_Excerpt to read_

════════════════

Devices & Diagnostics

5 physicians’ TED talks that will leave you thinking (video)

Taboo topics. Novel ideas. Thought leaders willing to take risks. Candid conversations about problems. That’s what we need more of in healthcare. It’s also the beauty of TED talks. In the five clips below, physicians step outside the realm of comfortable and deliver presentations about biased research, death, errors and politics in medicine that left […]

Taboo topics. Novel ideas. Thought leaders willing to take risks. Candid conversations about problems.

That’s what we need more of in healthcare. It’s also the beauty of TED talks. In the five clips below, physicians step outside the realm of comfortable and deliver presentations about biased research, death, errors and politics in medicine that left our brains turning.

Dr. Ben Goldacre

The British physician known for his “Bad science” column in The Guardian calls to question the concept of evidence-based medicine in this talk about publication bias, a “systematic flaw in the core of medicine.” What’s the medical community to do when positive findings are twice as likely to get published as negative or inconclusive findings, and half of all clinical trial data goes “missing in action”?

Dr. David Agus

There is a fundamental problem with the way the research community has studied cancer over the past 50 years, Agus, an oncologist, asserts in this talk. It’s that they’ve taken a reductionist approach, trying to understand cancer, when really they should be trying to control cancer. It’s a system, not a thing.

presented by

But our vocabulary for describing cancer is still primarily symptoms and body parts. “Hopefully we will be able to do what they do in infectious disease, which is to look at that bacteria and say, this antibiotic makes sense because you have a particular kind of bacteria that will respond to it.”

Dr. Brian Goldman

Fail early, fail often is a favorite startup motto. In most other fields, too, mistakes are common and accepted. Why shouldn’t doctors, then, feel comfortable admitting their mistakes and talking about them with others to learn from them. In this talk, Goldman advocates for a culture change in a system in which mistakes are denied and doctors are either good or bad.

════════════════

_Data records_
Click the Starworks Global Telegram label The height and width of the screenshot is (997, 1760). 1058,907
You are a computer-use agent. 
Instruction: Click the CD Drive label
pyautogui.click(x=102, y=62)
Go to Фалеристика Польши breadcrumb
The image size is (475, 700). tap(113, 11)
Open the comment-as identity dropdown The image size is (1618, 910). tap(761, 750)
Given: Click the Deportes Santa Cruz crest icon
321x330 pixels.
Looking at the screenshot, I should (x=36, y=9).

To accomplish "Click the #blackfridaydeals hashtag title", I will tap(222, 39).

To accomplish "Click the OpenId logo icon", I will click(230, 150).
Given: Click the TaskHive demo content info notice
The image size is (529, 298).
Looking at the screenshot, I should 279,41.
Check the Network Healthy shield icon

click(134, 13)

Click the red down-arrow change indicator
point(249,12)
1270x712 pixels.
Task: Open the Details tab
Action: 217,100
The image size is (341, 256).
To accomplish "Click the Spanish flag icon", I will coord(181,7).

════════════════

_Instructions for the task_
Please take the article on physicians' TED talks further, starting right after its last sentence. The records are separate material, unrelated to the article on physicians' TED talks.

_Exercise answer_
Dr. Deborah Rhodes

“The breast has become a very political organ,” says the internal medicine doctor on the lessons she’s learned about disruptive innovation. Her chance meeting with a nuclear physicist resulted in the creation of a makeshift machine that uses gamma rays to detect tumors in dense breasts. “We were trying to take on the entrenched world of mammography with a machine that was held together by duct tape,” she explains.

But even after incremental improvements to the machine over the years, studies that demonstrated its superior ability to detect small tumors in dense breasts, and clearance from the U.S. Food and Drug Administration, MBI still hasn’t been widely adopted. “I recognize that the adoption of this technology will depend as much on economic and political forces as it will on the soundness of the science.”

Dr. Peter Saul

Technology has made it easier for us to “delay” and “redirect” death, but the notion of a “life-saving” technology is just false. Everyone will die, says Saul, who works in an intensive care unit in Australia. Unfortunately, too few people have plans for what will happen if, or when, they become deathly ill. That’s making the process of dying in intensive care extremely stressful for families. Saul presents some ideas in this lesson on dying in the 21st century.